=== WHAT IS REQUIRED ===
Rescale the rows in the part that opens with the line containing "Identify the location of data-label: 31%." and closes with the line containing "Identify the location of reference-line-label: 3.99.", both included: write out only those lines, requests and all, with every coordinate in the answers multiplied by 0.75 and rounded to a whole number, halves rounding up. Leave the pictures out of your answer.

=== DATA TO EXAMINE ===

++++++++++

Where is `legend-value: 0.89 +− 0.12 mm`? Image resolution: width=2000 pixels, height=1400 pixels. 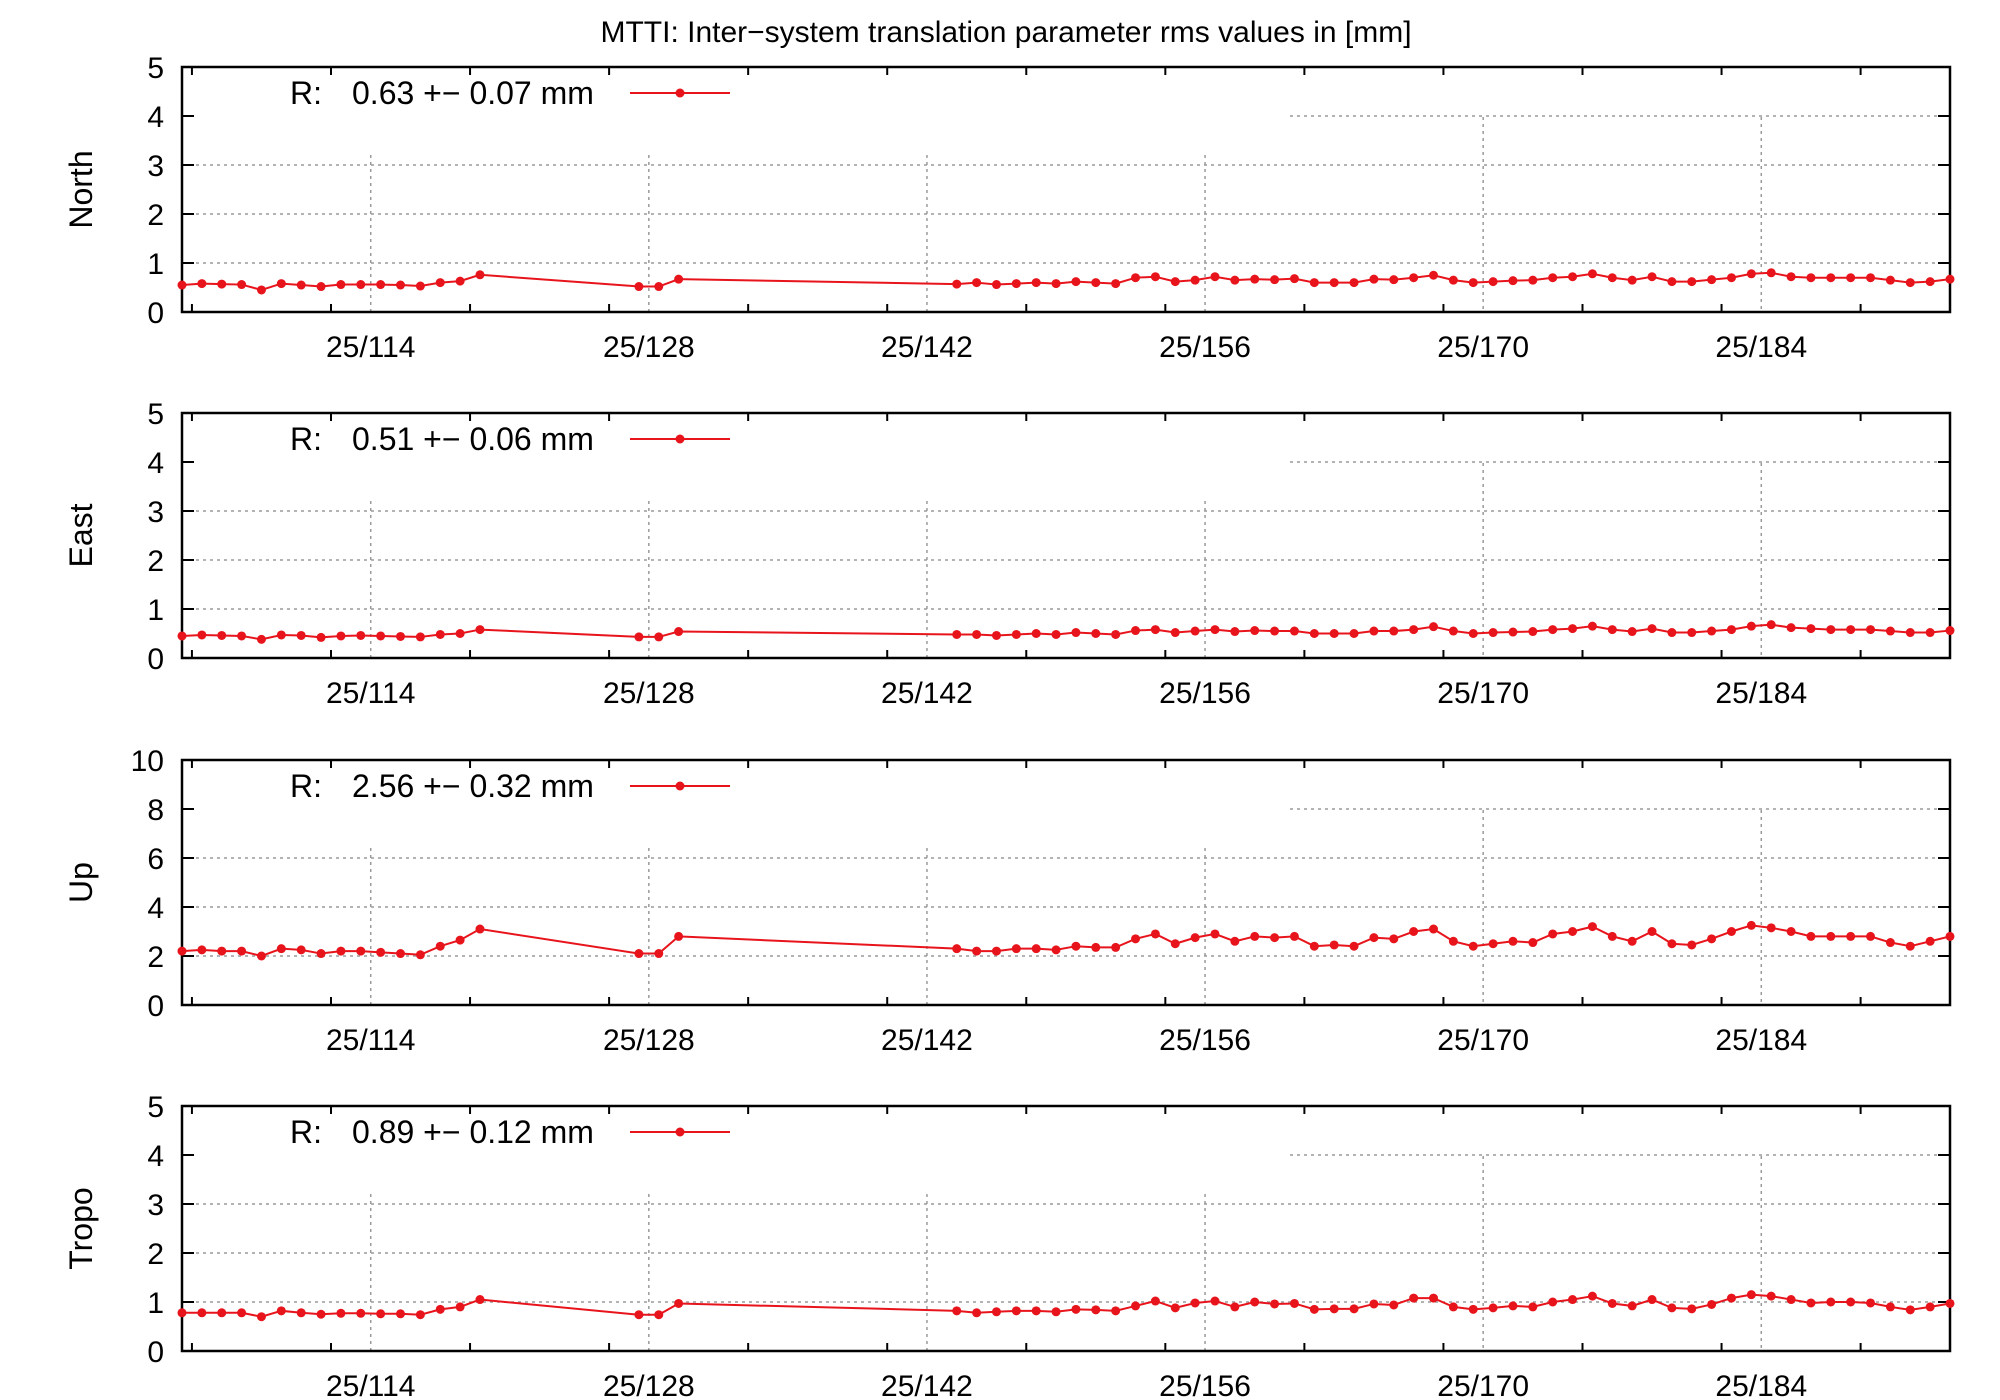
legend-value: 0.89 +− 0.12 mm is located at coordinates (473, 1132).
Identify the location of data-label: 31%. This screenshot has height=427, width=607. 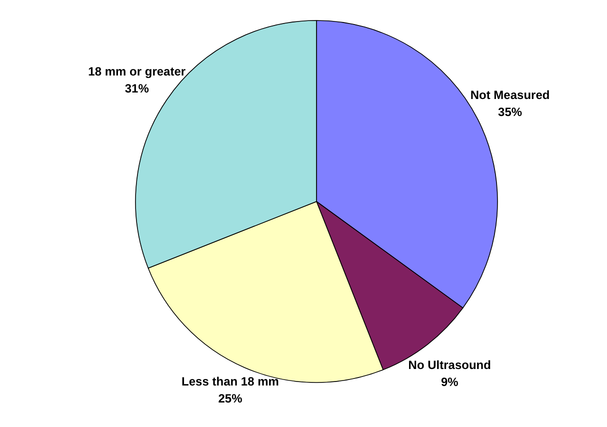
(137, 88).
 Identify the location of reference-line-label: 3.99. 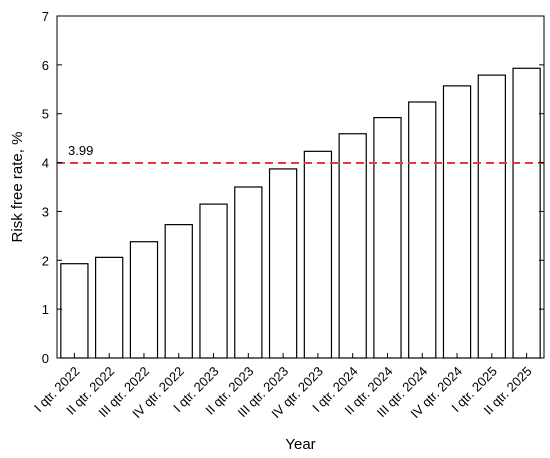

++++++++++

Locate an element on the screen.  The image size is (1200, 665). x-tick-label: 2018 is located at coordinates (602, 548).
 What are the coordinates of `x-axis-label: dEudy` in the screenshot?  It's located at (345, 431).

++++++++++

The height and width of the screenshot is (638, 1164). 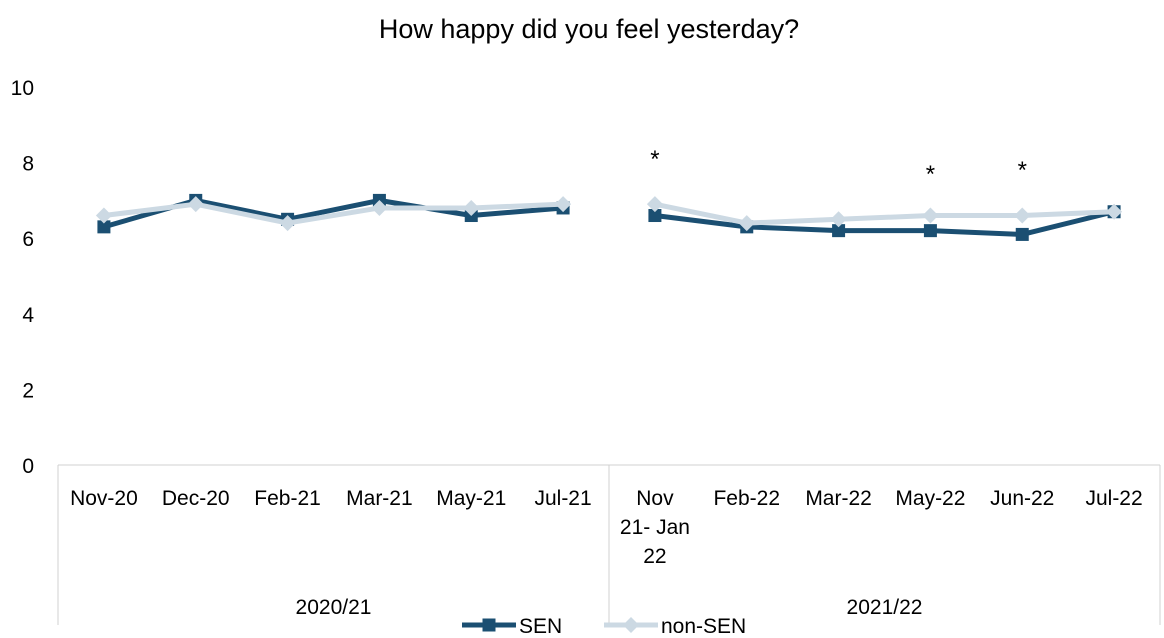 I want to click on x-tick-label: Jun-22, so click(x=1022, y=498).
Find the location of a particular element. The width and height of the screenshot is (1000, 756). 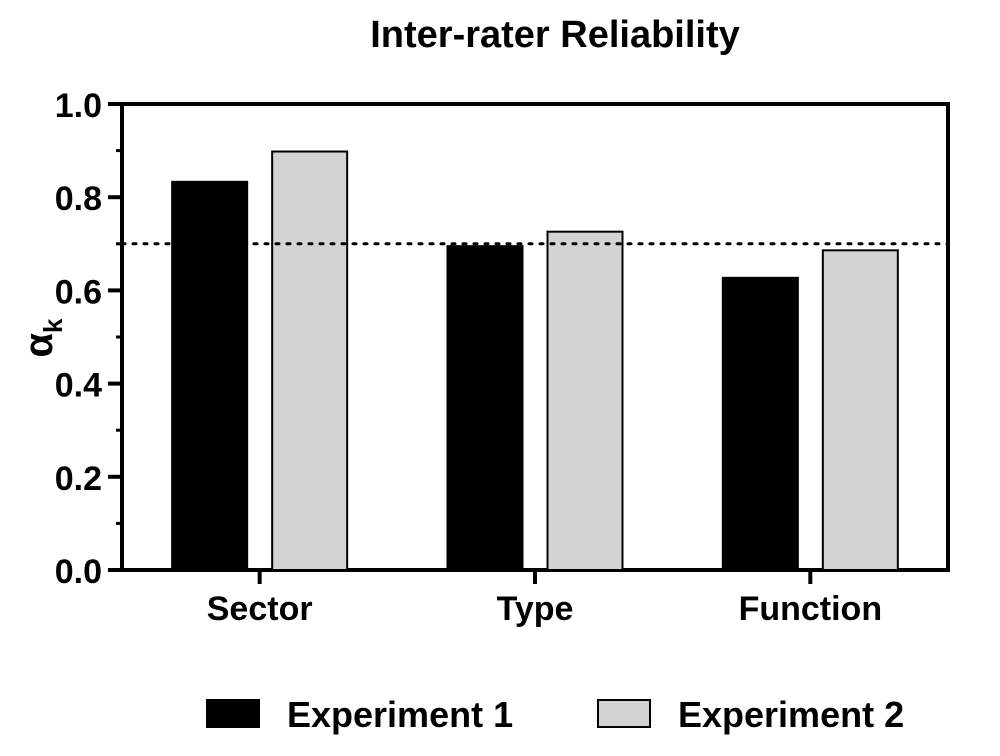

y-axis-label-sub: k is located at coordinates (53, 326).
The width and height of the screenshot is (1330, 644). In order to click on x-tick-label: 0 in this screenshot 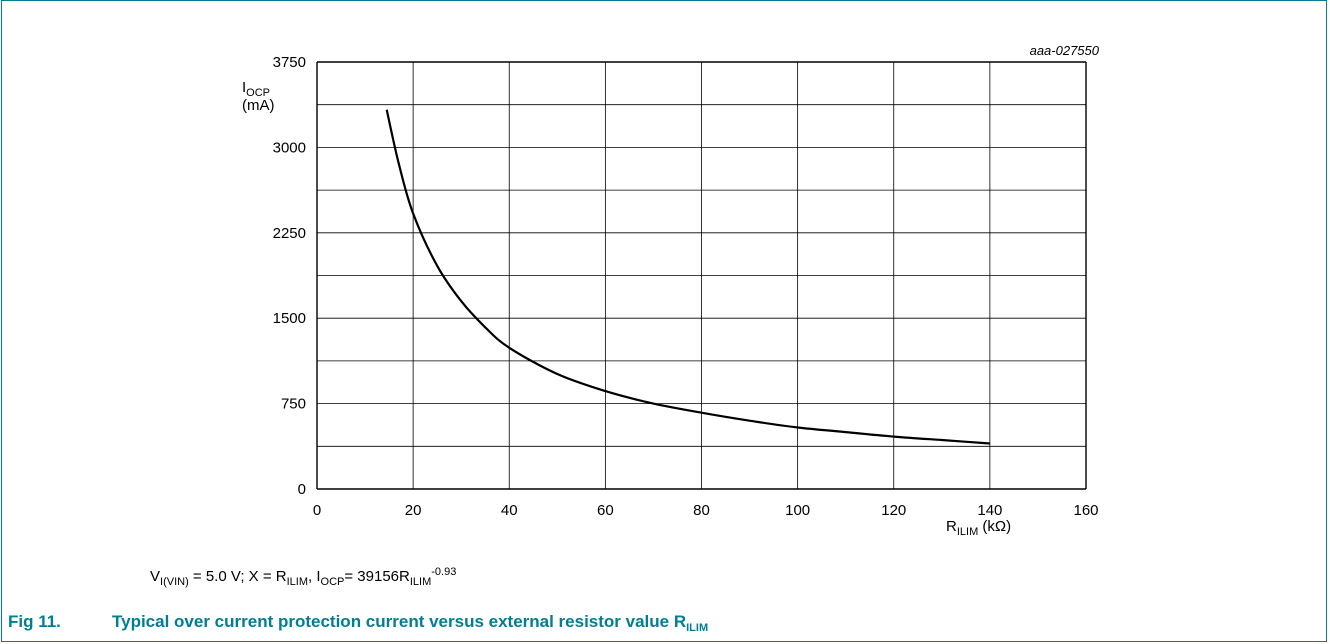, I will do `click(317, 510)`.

++++++++++

=== SOLUTION BELOW ===
Identify the location of data-label: 31%. This screenshot has height=427, width=607. 
(103, 66).
 Identify the location of reference-line-label: 3.99. 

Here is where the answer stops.